Image courtesy of the National Library of Medicine, National Institutes of Health
See this remarkable 1891 publication here https://collections.nlm.nih.gov/bookviewer?PID=nlm:nlmuid-35120790R-bk#page/1/mode/2up

Words matter. They color our conversations, they define the scope and limits of our debates and civil discourse. They can act as shorthand, letting us bypass the landscape of ideas on which we already agree. Just as easily they can presumptively wall off entire fields of discussion where we most likely will disagree. Are we talking about states’ rights or voter suppression, the right to life or the right to choose, climate change or routine periodic fluctuations?
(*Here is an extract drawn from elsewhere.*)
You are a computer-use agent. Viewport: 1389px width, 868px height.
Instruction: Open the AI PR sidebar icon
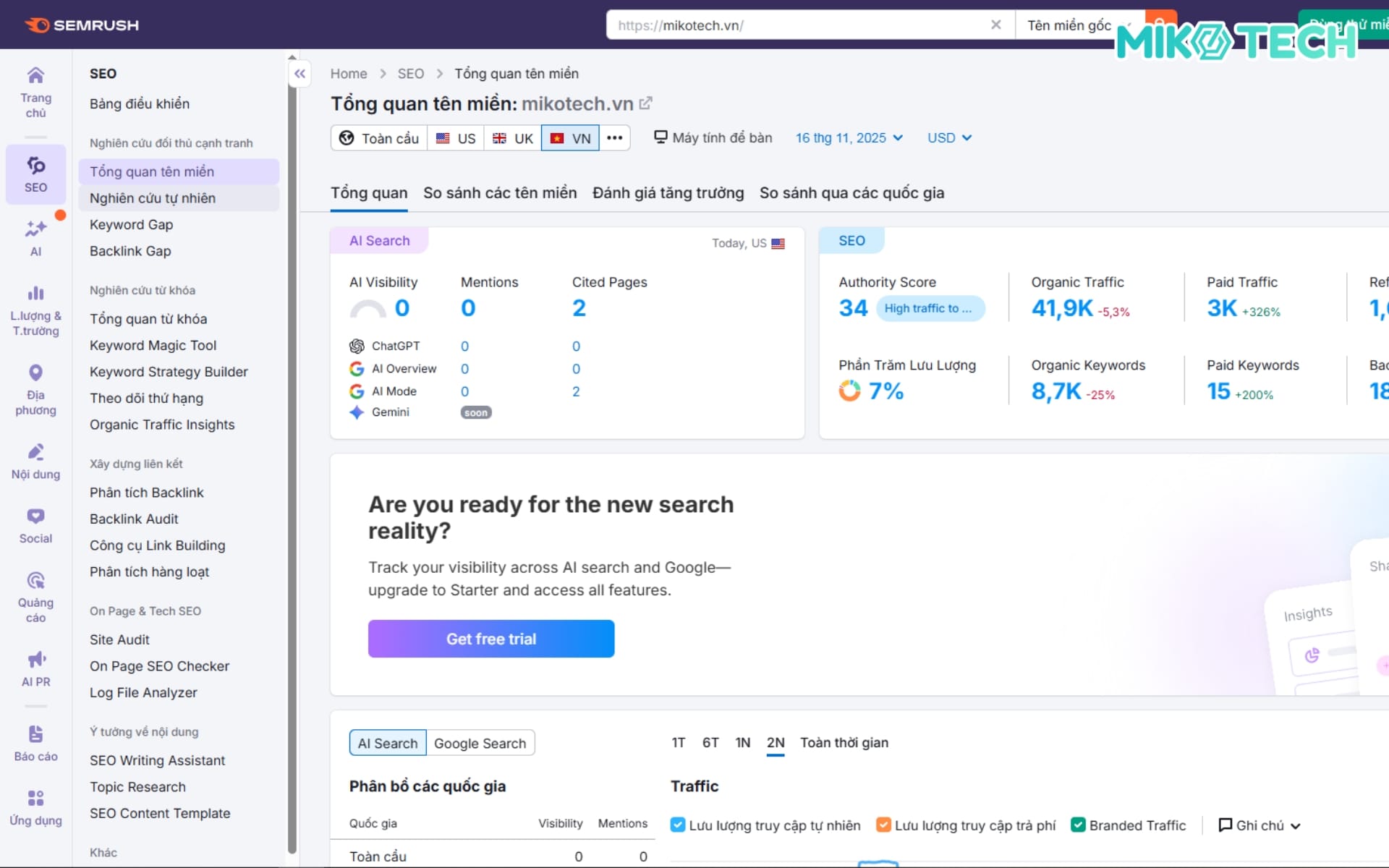point(35,665)
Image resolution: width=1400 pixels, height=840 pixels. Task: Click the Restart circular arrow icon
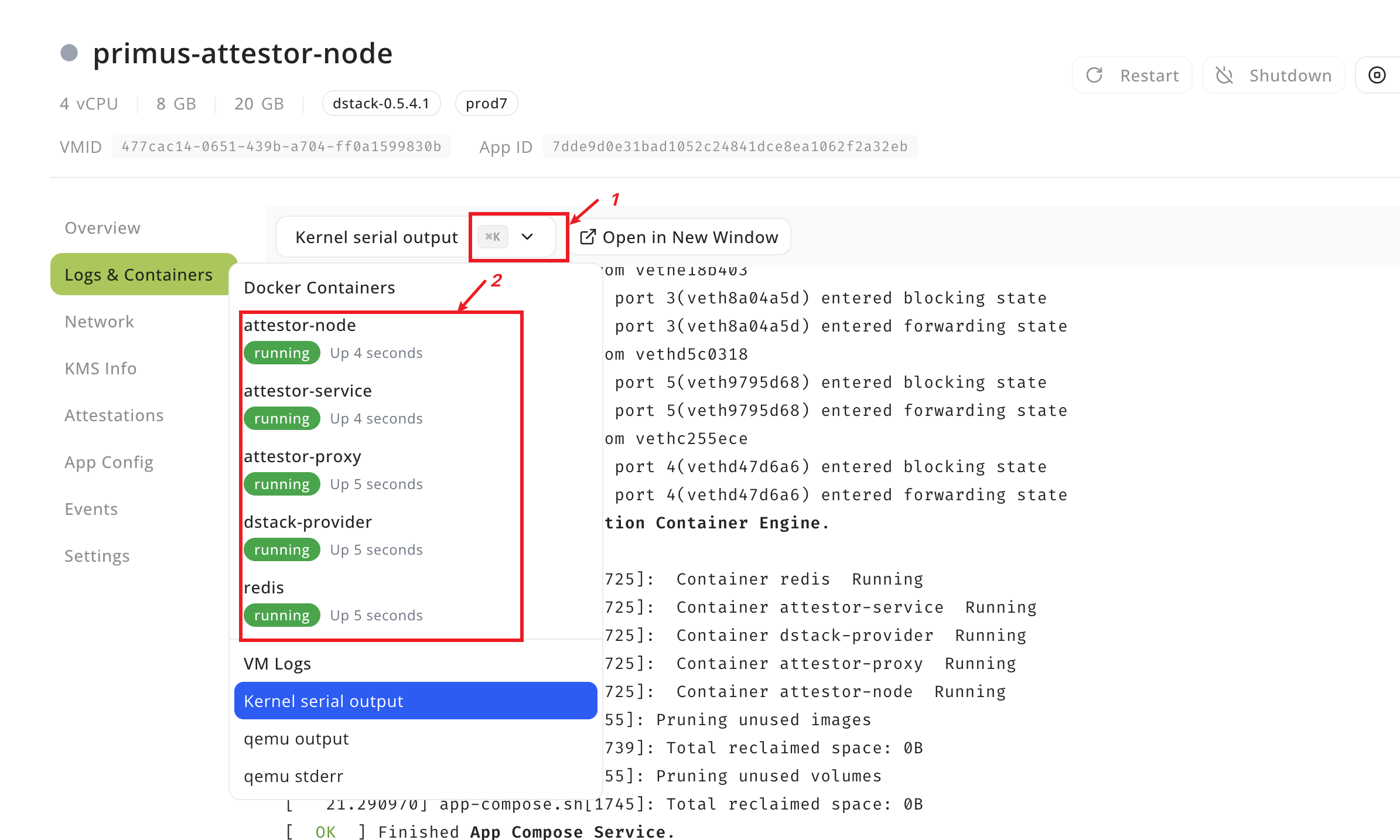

When you’re pro- or anti- something, it usually concerns something over which you have a choice. It might express a preference or abhorrence of a political candidate or a like or dislike (however shameful) of a religion or minority. In any case, though, it’s inappropriate when applied to a fact. For example, no one can seriously take a position of being anti-gravity. Gravity is real, it exists, and though you might not always enjoy feeling its effects or imagine how wonderful it would be to float free of its influence, it's just not reasonable to say you don't believe in, or are ardently opposed to, it. Gravity is a fact.

Here are three other facts:

  • Vaccines work; their efficacy has been proven.

  • Vaccines are safe; their side-effects, if any, are minimal.

  • Herd immunity increases with greater adoption; unvaccinated persons are at lesser risk of infection when greater numbers of the surrounding population have themselves been vaccinated.

Given those facts, it's not logical to use the term anti-vax, because this is not a matter of choice or preference. No one can choose whether vaccines work, –they do. No one can choose whether vaccines are safe, –they are. And no one can deny the herd-immunity effect, –it's demonstratively real. In that sense then, to be anti-vax is to deny these facts, and that is simply not rational. And if someone uses the term anti-vax to mean "I choose not be vaccinated," it means they have also chosen to not believe the facts about vaccines.

So the term "anti-vax" is wrong grammatically and logically. But it's also misleading and deceptive. Because the media wants to be perceived as balanced, it often goes out of its way to present false-equivalency stories. When someone advocates for more widespread vaccination, they're not pro-vax because, remember, no one can be pro something that's a fact (e.g., pro-gravity). And if there's no pro, then there's no need to present an anti view as well. But repeating the term anti-vax sets up in the public's mind that this is a legitimate stance and only half of the argument or full story. To see how absurd this is, imagine a physicist interviewed and discussing gravity. Would any reporter feel the need to present an opposing, anti-gravity point of view? Of course not. And in the same manner, “anti-vaxers” should be denied an equivalency platform. Free speech, of course, guarantees them the right to propound their views in any way they wish, but it should not obligate the news media to present those views as somehow equivalent to fact-based reporting about vaccines.

What term should we use? Instead of saying that someone is anti-vax, we should simply say that they "do not believe anyone should be vaccinated because they do not believe in the efficacy and safety of vaccines." It's a little longer, but it respects their views and it avoids the damage that the term anti-vax can inflict on the discussion.